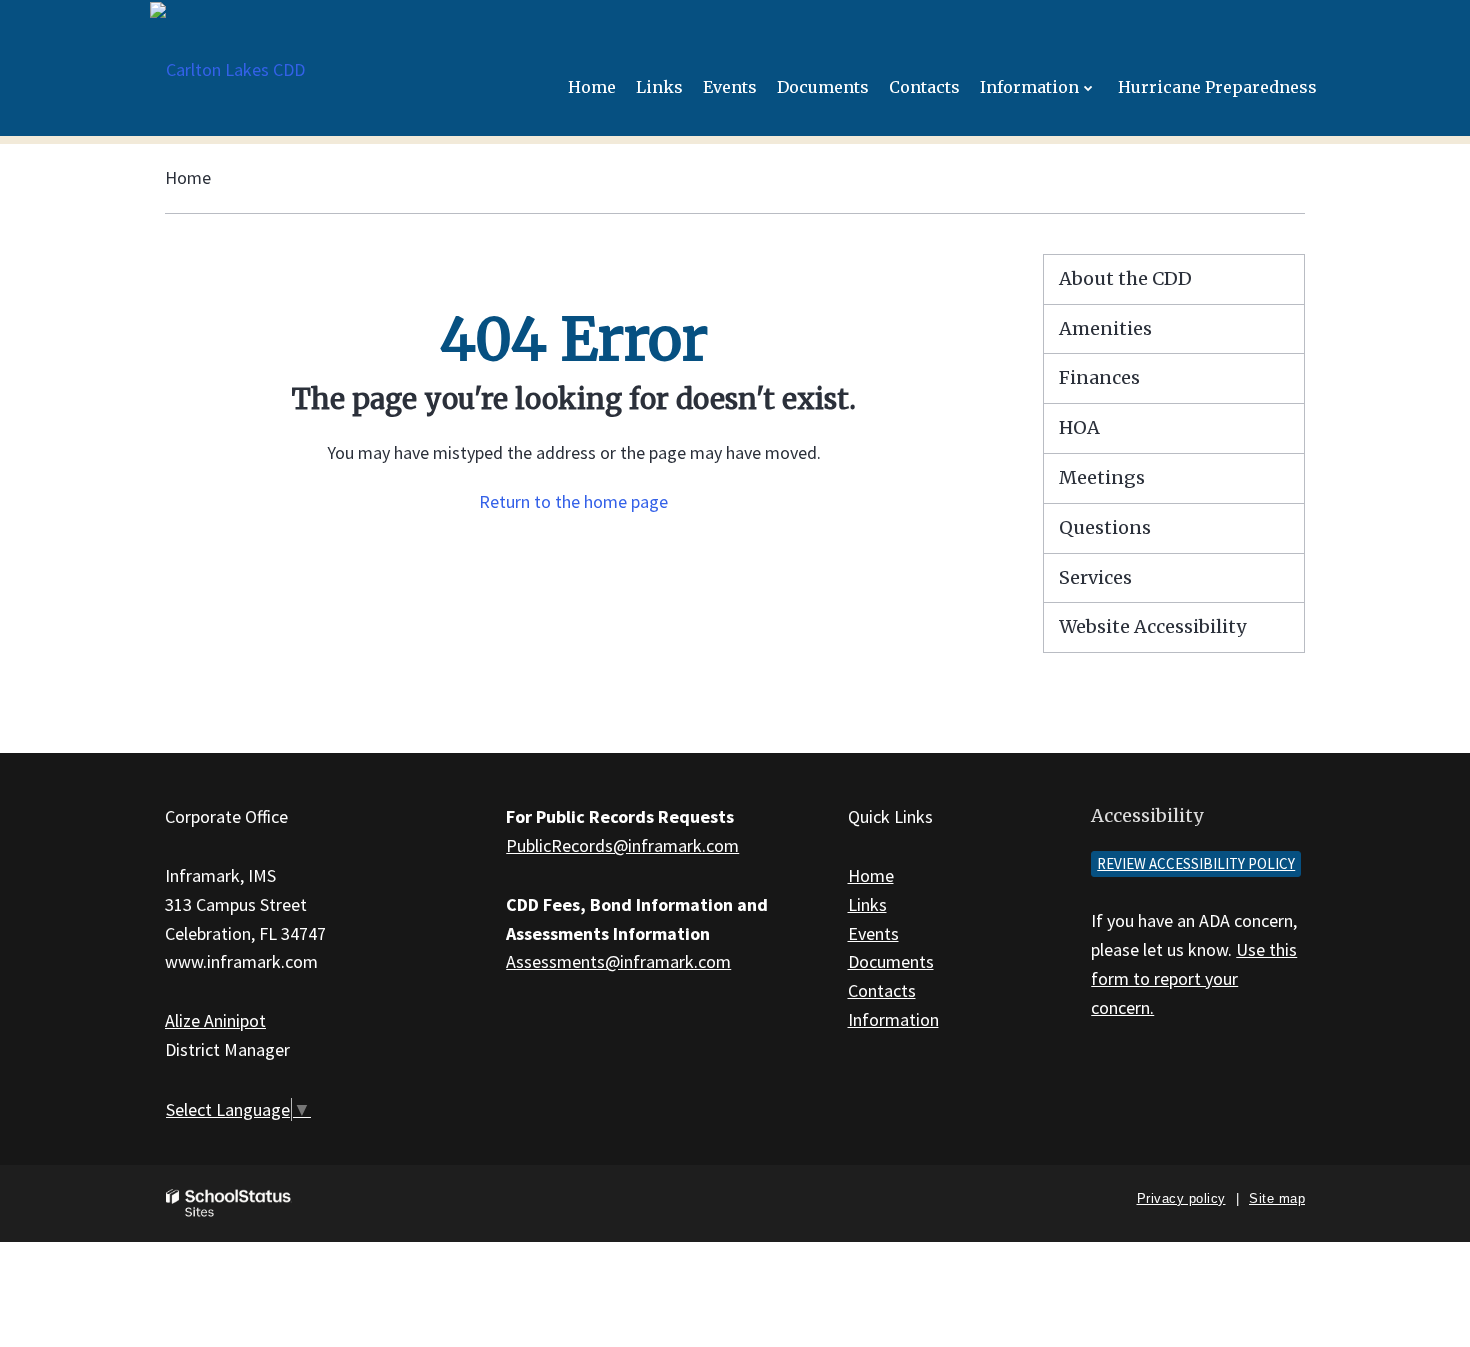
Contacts (882, 990)
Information (893, 1019)
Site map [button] (1277, 1198)
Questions (1105, 527)
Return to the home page (573, 501)
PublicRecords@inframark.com (622, 845)
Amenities (1105, 328)
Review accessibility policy (1196, 863)
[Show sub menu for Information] (1088, 87)
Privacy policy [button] (1181, 1198)
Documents (891, 961)
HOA (1079, 427)
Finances (1099, 377)
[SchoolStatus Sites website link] (229, 1203)
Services (1095, 577)
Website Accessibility (1152, 626)
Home (188, 177)
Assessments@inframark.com (618, 961)
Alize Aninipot (215, 1020)
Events (873, 933)
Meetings (1102, 477)
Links (867, 904)
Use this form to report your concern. (1194, 978)
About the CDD (1125, 278)
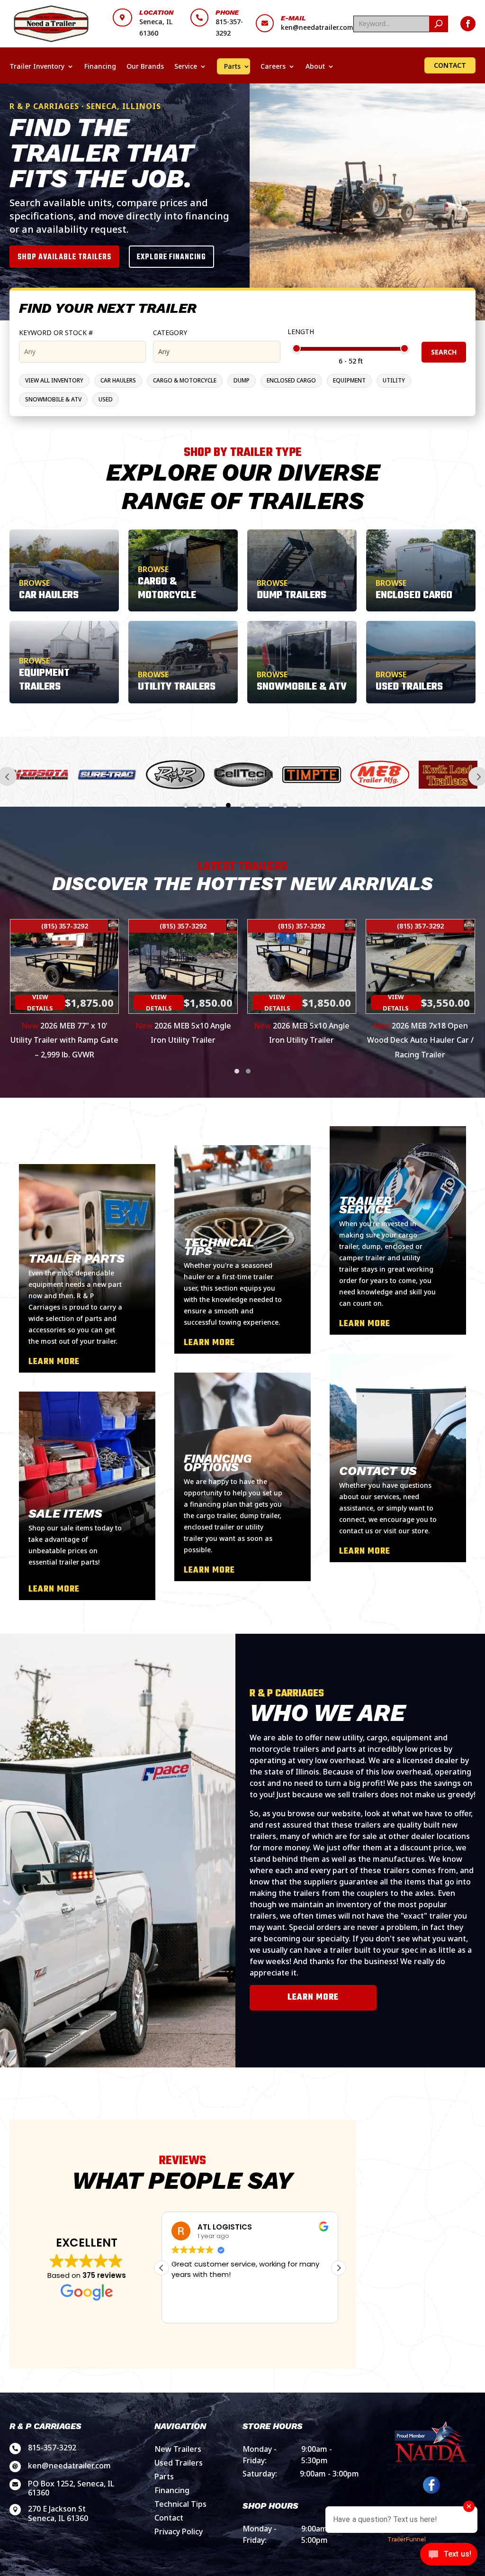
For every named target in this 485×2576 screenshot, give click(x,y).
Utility (394, 380)
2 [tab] (200, 805)
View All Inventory (54, 380)
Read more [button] (189, 2308)
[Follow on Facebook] (468, 23)
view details (40, 1002)
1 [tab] (185, 805)
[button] (236, 1071)
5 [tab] (242, 805)
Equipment (349, 380)
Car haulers (118, 380)
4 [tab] (228, 805)
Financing (100, 66)
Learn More (313, 1997)
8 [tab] (285, 805)
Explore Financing (171, 257)
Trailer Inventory (36, 66)
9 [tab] (299, 805)
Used (106, 399)
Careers (273, 66)
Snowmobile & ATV (53, 399)
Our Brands (145, 66)
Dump (242, 380)
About (315, 66)
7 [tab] (271, 805)
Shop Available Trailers (64, 257)
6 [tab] (256, 805)
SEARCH (444, 351)
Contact (450, 65)
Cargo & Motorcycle (184, 380)
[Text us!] (449, 2556)
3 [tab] (214, 805)
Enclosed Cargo (291, 380)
◆ ◆ ◆ ◆
## What is expected:
In your copy of the records, include no pictures; repeat everything else exactly.

## Reply:
Contacts (882, 990)
Information (893, 1019)
Site map [button] (1277, 1198)
Questions (1105, 527)
Return to the home page (573, 501)
PublicRecords@inframark.com (622, 845)
Amenities (1105, 328)
Review accessibility policy (1196, 863)
[Show sub menu for Information] (1088, 87)
Privacy policy [button] (1181, 1198)
Documents (891, 961)
HOA (1079, 427)
Finances (1099, 377)
[SchoolStatus Sites website link] (229, 1203)
Services (1095, 577)
Website Accessibility (1152, 626)
Home (188, 177)
Assessments@inframark.com (618, 961)
Alize Aninipot (215, 1020)
Events (873, 933)
Meetings (1102, 477)
Links (867, 904)
Use this form to report your concern. (1194, 978)
About the CDD (1125, 278)
For every named target in this 485×2576 screenshot, give click(x,y).
Utility (394, 380)
2 [tab] (200, 805)
View All Inventory (54, 380)
Read more [button] (189, 2308)
[Follow on Facebook] (468, 23)
view details (40, 1002)
1 [tab] (185, 805)
[button] (236, 1071)
5 [tab] (242, 805)
Equipment (349, 380)
Car haulers (118, 380)
4 [tab] (228, 805)
Financing (100, 66)
Learn More (313, 1997)
8 [tab] (285, 805)
Explore Financing (171, 257)
Trailer Inventory (36, 66)
9 [tab] (299, 805)
Used (106, 399)
Careers (273, 66)
Snowmobile & ATV (53, 399)
Our Brands (145, 66)
Dump (242, 380)
About (315, 66)
7 [tab] (271, 805)
Shop Available Trailers (64, 257)
6 [tab] (256, 805)
SEARCH (444, 351)
Contact (450, 65)
Cargo & Motorcycle (184, 380)
[Text us!] (449, 2556)
3 [tab] (214, 805)
Enclosed Cargo (291, 380)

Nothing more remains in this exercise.